NASA has joined forces with the European Space Agency (ESA) to launch a telescope into space in order to better understand dark energy and its effect on the Universe
Not content with building regular telescopes here on Earth, the ESA is planning to fire one into the cosmos in order to better understand how dark matter has affected the Universe's evolution.
In order to accomplish this rather lofty task, our own European Space Agency has joined forces with the North American Space Agency for the "Euclid" mission, set to begin in 2020. The plan is for the telescope to map and measure around two billion galaxies over the course of six years. In layman's terms, that's about one third of the sky.

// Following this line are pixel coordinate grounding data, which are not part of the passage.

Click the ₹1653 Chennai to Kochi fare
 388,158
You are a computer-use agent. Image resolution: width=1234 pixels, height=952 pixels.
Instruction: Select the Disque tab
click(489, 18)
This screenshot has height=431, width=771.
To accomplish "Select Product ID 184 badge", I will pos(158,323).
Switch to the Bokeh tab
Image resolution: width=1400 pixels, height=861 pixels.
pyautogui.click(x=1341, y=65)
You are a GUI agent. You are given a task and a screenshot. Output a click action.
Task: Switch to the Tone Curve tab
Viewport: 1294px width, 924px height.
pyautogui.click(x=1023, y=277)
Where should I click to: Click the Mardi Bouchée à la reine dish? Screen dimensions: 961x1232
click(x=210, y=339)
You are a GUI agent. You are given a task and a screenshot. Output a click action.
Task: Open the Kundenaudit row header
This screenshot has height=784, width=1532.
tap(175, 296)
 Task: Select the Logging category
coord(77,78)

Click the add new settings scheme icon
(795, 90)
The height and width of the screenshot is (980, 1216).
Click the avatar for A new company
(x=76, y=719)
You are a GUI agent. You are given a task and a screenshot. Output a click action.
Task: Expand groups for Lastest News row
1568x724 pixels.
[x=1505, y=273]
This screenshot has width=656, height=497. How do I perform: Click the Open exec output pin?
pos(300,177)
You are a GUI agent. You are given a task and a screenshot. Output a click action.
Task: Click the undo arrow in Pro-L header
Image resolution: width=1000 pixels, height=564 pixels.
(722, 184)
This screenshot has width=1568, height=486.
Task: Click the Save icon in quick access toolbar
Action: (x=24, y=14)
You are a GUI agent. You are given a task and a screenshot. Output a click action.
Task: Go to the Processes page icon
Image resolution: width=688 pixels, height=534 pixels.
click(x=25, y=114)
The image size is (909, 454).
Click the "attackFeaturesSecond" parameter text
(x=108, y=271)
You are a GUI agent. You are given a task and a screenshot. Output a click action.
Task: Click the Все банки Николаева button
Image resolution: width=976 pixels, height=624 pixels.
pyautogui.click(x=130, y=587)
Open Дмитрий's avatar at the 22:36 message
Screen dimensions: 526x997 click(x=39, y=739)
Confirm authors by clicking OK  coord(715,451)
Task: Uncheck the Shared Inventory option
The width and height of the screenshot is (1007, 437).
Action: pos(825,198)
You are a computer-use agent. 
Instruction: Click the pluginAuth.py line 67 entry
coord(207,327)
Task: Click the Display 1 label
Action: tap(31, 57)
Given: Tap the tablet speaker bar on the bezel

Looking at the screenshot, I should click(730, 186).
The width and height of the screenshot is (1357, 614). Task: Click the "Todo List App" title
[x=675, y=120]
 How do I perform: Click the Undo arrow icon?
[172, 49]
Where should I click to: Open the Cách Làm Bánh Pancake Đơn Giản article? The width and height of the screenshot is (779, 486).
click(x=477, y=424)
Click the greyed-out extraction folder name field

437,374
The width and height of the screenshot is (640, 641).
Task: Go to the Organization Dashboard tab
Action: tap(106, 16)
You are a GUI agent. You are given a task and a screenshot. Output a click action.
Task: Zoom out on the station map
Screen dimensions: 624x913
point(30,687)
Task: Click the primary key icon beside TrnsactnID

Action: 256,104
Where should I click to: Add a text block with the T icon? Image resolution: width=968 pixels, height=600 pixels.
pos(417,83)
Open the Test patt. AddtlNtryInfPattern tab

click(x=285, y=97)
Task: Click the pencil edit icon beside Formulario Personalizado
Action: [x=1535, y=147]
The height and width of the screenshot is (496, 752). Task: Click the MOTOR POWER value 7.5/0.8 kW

The cost of the mission, which involves building, launching and operating the Euclid telescope is expected to be £480m with NASA agreeing to contribute infared detectors to the telescope.
"We have negotiated a detailed text with Nasa, which both parties consider final, and it is ready for signature," said Dr Fabio Favata, Esa's head of science planning told the BBC.
"It will mean a small, commensurate number of US scientists will be welcomed into the Euclid Consortium."
Scientists know that dark matter exists in the Universe because, although it can't be seen, it's gravitational pull has been observed on other objects - essentially holding galaxies together.
Euclid will map the distribution and pattern of galaxies in 3D during the mission with an optical digital camera being produced by the UK. According to the BBC it's one of the biggest such cameras ever put into space. The total UK contribution to the mission stands at £80m.